◆ **DIRECTIONS FOR THIS TASK**
Continue the forum thread below about speeding up a monorepo CI/CD pipeline, starting right after its last line.

Optimizing CI/CD pipeline speed and reducing failure ratio in a mono repo with multiple E2E tests

116 Views Asked by At

Context:

We manage a mono repository where multiple teams contribute code. To ensure that commits do not disrupt the functionality of other teams, we employ a combination of unit tests and E2E tests (written in TestCafe), with TypeScript being our primary language. The CI/CD pipeline is triggered whenever someone makes a commit to a MR/PR, and it includes various steps like:

  1. Basic checks on MR titles and simple sanity checks.

  2. Running the build job.

  3. Executing all E2E and unit test cases.

In our E2E tests, we validate the end-to-end flow, covering tasks such as creating a user through test environment APIs, logging in, performing multiple steps (that an end user does) programmatically, and thorough test if everything is working fine. (Note - Every step is done through UI only, we don't hit the BE directly).

Problem We're Facing:

The challenge we're currently facing is with the time it takes for MRs/PRs to become merge-ready. With around 7-8 E2E test cases running simultaneously (on average, numbers of tests can change based on the files that any MR touches), the pipeline duration is prolonged. Any test failures in the pipeline require additional commits and thus more waiting time.

Moreover, the execution of load tests by multiple teams leads to test case failures as it breaks our test environment APIs, blocking the deployment of changes across various teams.

This not only consumes a significant amount of time but also disrupts project timelines and wastes developers' time.

(Note - we do the entire testing on test environment APIs)

What We've Tried So Far:

In our efforts to address the issue, we've experimented with various strategies like,

  1. we attempted to run tests concurrently by executing all 7-8 tests simultaneously on different AWS instances.

  2. Additionally, we implemented a retry mechanism in the pipeline for tests that fail.

I'm seeking advice on what could the best way to optimize the CI/CD pipeline to improve speed, reduce failure ratio, and ensure stability. Any suggestions, best practices, or tools that can help streamline the process would be highly appreciated.

2

There are 2 best solutions below

0
grzegorzgrzegorz On

I think you could introduce preliminary job related to feature branches. Such improved workflow can look like this:

  • dev creates feature branch
  • every commit starts feature branch job with build and selective tests (or maybe this is started only once as the last prerequisite before merging)
  • after it completes successfully code is merged (if not, dev fixes it)
  • this starts main pipeline (build and all the tests you describe with except of load tests)

Element lookup listing
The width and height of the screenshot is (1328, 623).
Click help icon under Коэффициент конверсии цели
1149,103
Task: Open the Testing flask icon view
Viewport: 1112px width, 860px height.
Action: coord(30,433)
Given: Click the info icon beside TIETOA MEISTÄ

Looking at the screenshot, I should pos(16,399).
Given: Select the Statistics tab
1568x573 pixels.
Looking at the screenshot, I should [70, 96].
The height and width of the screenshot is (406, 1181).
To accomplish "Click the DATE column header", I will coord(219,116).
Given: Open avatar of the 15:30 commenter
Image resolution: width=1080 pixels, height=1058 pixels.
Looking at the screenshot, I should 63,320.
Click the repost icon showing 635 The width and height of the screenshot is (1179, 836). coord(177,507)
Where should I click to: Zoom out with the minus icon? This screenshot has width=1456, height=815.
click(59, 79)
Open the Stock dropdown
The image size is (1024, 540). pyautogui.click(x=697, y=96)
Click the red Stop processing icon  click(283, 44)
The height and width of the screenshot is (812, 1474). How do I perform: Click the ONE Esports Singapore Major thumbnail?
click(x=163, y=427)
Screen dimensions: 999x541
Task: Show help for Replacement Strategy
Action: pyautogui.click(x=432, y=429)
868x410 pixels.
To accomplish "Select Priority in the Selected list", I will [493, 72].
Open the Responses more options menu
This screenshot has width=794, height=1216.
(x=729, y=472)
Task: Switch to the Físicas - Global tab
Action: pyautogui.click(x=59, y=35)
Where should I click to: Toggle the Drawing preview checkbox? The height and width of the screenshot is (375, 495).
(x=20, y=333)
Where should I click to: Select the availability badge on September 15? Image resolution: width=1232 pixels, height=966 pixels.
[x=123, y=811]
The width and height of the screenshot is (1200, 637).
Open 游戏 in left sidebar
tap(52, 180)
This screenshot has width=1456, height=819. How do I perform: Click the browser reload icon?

◆ **ANSWER BELOW**
  • load tests are run in separate job in the night only

Feature branch job doesn't run all the tests but only the ones related to the change made by developer. I personally use approach to run all unit tests in the module touched by the feature and in all modules which are using it but it is not set in stone. Also, only feature related E2E tests should be run. This is not so easy to map but I am just using text file saying that touching moduleA should trigger E2Etest1 and E2Etest5 and so on. It is ok this is more-less correct as this is just a general check before main pipeline is started. In the main pipeline all the tests are run so if anything is wrong with the distant feature dependencies or in general safety net is not dense enough in preliminary job, defect will not reach the production anyway. As I stated I wouldn't run load tests with every commit but once a day only.

This brings numerous advantages:

  • preliminary job reduces number of failures in main pipeline and improves its stability without compromising QA
  • decreasing frequency of load tests speeds main pipeline up

Further improvements are possible like:

  • running unit tests and E2E tests concurrently
  • running most of the unit tests concurrently to each other (I use approach all main modules are tested concurrently)
  • identify very heavy E2E tests and run them once a day only just as load tests
0
OPSM On

@grzegorzgrzegorz has given some great points. I can add my 2 cents here from experiencing similar situations.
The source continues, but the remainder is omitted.